Segment Start: TEXT FOR ANALYSIS
3. TNAP Regulates Neuronal Differentiation: Axonal Growth

The next essential event during development is axonal growth and guidance. Once the intermediate neurons reach their correct position, axonal elongation towards the proper target is initiated, eventually generating the precise neuronal circuits observed in the mature brain. Guidance cues include neurotrophic factors, neurotransmitters and other signals, both diffusible and associated with the neuronal membrane. These molecules employ attraction and repulsion mechanisms, directing the axonal growth through the control of polymerization and depolymerization of microtubules and microfilaments [42,43].
Segment End: TEXT FOR ANALYSIS
Segment Start: DATA EXTRACT
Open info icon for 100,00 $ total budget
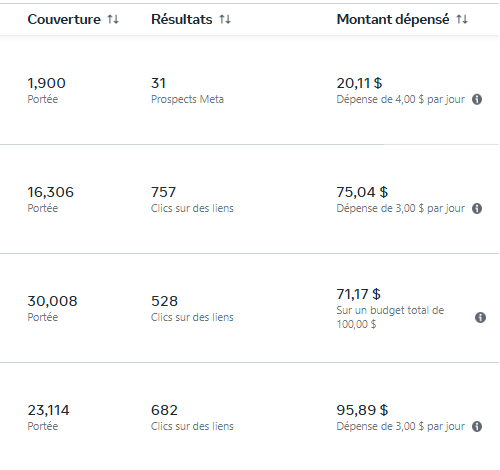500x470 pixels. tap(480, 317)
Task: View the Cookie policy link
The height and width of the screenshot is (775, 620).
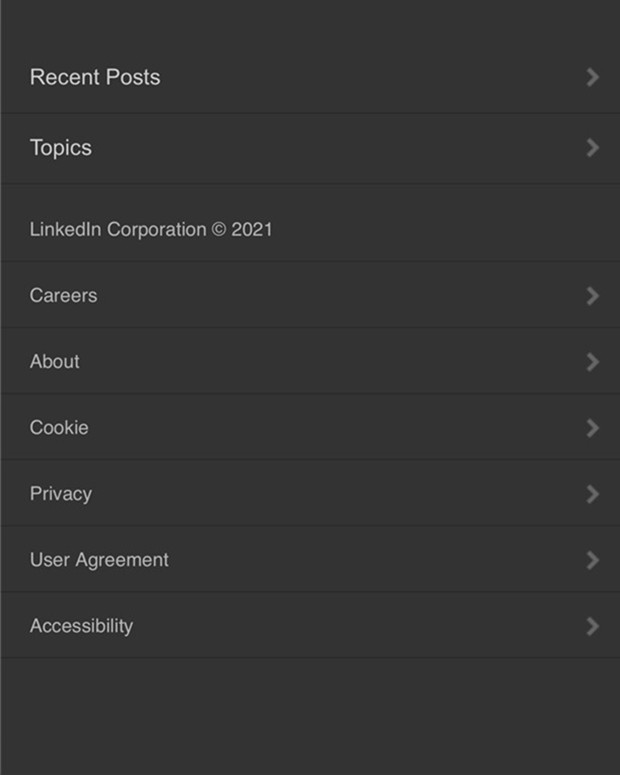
Segment End: DATA EXTRACT
* [REQUIRED WORK] Can you return, word for word, the part of the TNAP axonal growth text that begins at the words "3. TNAP Regulates" and stops after "and microfilaments [42,43]."?

* [EXPECTED ANSWER]
3. TNAP Regulates Neuronal Differentiation: Axonal Growth

The next essential event during development is axonal growth and guidance. Once the intermediate neurons reach their correct position, axonal elongation towards the proper target is initiated, eventually generating the precise neuronal circuits observed in the mature brain. Guidance cues include neurotrophic factors, neurotransmitters and other signals, both diffusible and associated with the neuronal membrane. These molecules employ attraction and repulsion mechanisms, directing the axonal growth through the control of polymerization and depolymerization of microtubules and microfilaments [42,43].